Ekonomide dengeler o kadar kırılgandır ki, bunu en iyi tarif edecek bir ifade varsa eğer, bu bıçak sırtıdır. Çünkü ekonomik performansı yakından etkileyen öğelerin başında siyasal istikrar gelir. Siyasal istikrar, ulusal süreklilik ve ekonomik sürdürülebilirlikle yakından ilişkili bir kavramdır. Eckstein 1992’deki çalışmasında, siyasal istikrarı süreklik şeklinde kuş bakı bir tanım yapmıştı. Oysa insanlık tarihi bunun tersini söyler.
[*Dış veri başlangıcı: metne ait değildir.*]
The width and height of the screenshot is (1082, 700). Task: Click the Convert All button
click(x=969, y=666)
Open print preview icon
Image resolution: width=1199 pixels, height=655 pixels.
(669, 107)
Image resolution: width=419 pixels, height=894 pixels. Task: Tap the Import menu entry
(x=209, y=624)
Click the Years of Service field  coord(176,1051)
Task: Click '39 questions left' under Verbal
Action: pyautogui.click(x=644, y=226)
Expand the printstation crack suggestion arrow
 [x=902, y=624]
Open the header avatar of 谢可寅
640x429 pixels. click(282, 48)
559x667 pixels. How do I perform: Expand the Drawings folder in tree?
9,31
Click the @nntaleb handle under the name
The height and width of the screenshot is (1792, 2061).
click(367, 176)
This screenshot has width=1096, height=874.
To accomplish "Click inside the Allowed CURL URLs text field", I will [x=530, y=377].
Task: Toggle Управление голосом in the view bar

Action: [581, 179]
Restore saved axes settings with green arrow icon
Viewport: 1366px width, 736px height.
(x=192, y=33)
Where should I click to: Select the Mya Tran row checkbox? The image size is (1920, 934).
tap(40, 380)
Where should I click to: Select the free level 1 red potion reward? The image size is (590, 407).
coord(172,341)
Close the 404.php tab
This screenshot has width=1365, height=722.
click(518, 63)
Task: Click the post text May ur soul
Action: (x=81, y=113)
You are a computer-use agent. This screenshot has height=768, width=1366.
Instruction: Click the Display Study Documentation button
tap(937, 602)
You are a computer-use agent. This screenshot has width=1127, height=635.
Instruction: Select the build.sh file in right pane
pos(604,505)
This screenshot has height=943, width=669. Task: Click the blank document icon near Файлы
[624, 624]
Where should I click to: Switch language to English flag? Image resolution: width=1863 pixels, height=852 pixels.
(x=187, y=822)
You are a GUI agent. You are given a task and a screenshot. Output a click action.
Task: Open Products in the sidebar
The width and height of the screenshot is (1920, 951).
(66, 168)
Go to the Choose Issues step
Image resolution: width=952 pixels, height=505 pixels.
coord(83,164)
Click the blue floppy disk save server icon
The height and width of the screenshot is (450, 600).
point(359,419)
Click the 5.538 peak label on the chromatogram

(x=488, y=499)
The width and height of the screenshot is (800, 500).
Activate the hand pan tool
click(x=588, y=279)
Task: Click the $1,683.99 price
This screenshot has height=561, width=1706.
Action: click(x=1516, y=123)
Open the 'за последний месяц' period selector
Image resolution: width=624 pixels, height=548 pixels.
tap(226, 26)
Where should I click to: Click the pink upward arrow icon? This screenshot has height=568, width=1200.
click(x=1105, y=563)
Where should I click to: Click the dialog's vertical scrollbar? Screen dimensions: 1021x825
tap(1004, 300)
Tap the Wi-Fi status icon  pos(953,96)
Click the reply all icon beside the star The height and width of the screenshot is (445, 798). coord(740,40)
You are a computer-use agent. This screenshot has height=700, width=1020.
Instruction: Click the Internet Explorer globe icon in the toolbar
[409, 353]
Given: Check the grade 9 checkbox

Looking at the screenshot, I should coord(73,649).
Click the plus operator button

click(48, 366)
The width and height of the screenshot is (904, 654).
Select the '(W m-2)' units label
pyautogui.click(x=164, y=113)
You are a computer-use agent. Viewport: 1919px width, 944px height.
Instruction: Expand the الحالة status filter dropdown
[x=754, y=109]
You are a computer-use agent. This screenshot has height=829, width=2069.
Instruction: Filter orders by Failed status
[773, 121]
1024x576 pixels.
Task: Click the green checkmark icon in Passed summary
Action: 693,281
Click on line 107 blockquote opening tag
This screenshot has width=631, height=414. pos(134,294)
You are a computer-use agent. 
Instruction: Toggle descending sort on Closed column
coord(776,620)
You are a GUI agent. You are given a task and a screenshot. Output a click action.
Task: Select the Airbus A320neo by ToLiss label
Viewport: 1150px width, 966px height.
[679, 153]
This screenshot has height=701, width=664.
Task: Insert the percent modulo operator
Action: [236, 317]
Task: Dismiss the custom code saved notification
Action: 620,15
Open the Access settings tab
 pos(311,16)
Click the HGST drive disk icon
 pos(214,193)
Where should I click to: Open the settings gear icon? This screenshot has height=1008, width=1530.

D. Acemoğlu ve J. Rabinson’a göre, ülkenin dünyada anlaşılabilmesi yani, küresel ortak değerlere uyumluluğudur. Demokrasi, insan hakları, hukukun üstünlüğü gibi kriterler öne çıktıkça, ülkenin ekonomik çekiciliği artmaktadır. Bunun için Meksika ve ABD’nın tarihsel oluşumları örnek göstermektedir. Meksika ve ABD aynı topraklarda aynı halklardır. Bu aynı çıtırtıyla ürperen kuşlardan ABD Magna Carta ile demokrasiyle tanışmış, diğeri tüm doğal kaynaklarının yönetimini tek bir ailenin ya da zümrenin iradesinde tutsak bırakmıştır. Uzun süren dikta yönetimlerde de ilk önceleri aldatıcı bir siyasal istikrar hâkimdir. Gelişmelere göre değişen bir vade sonrasında bu kaybolur ve yerini istikrarsızlık alır. Huntington, geleneksel ve modern toplumlara göre gelişmekte olan toplumların siyasal şiddete ve istikrarsızlığa daha eğilimli olduğunu ileri sürer. İstikrarsızlığın temel sebepleri olarak ayaklanmalar, darbeler, isyanlar, uzun süreli terör olayları öne gösterilir. İşsizlik oranının yüksekliği, gelir dağılımında adaletsizlik, kamu kesimi bütçe açığının yüksekliği ve borçluluk düzeyinin sürdürülemez düzeye gelmesi gibi ekonomik nitelikli gelişmeler de istikrarsızlığa zemin hazırlar. Hüseyin Öztürk ve Ömer Eroğlu’nun birlikte hazırladıkları çalışmada, siyasetin ekonomi üzerindeki etkileri Türkiye’ye özgü 14 başlık altında özetlenmektedir.
Siyasi istikrarsızlığın sebep ve sonuçları:
i. Yönetim sistemi
ii. Siyasi yozlaşma
iii. Rüşvet
iv. Zimmet
v. Siyasal kayırma
vi. Hizmet kayırmacılığı
vii. Patronaj ve hizmetsiz memuriyetlik
viii. Oy ticareti
ix. Lobicilik
x. Rant kollama
xi. Kamu sırlarını sızdırma ve vurgunculuk
xii. İktidarın kişileştirilmesi, parti disiplini, lider diktası
xiii. Aşırı vaatte bulunma ve yalan propaganda
xiv. Siyasi partiler yasası ve seçim sistemidir.
Kimine göre ekonominin yumuşak karnı siyasettir. Kimine göreyse siyasetin yumuşak karnı ekonomidir. Nasıl görürsek görelim, nasıl tanımlarsak tanımlayalım gerçekte bunlar, uçaklarda çift motor, kuşlarda iki kanattır. Birbirine açılır kapıların anahtarlarıdır. Demokrasidir, hukukun üstünlüğüdür, liyakattir, şeffaflıktır, insan haklarıdır, özgürlüklerdir, kuvvetler ayrılığının işlerliğidir, tutarlılıktır, güvenilirliktir ve ne yana dönsek karşımızdadır.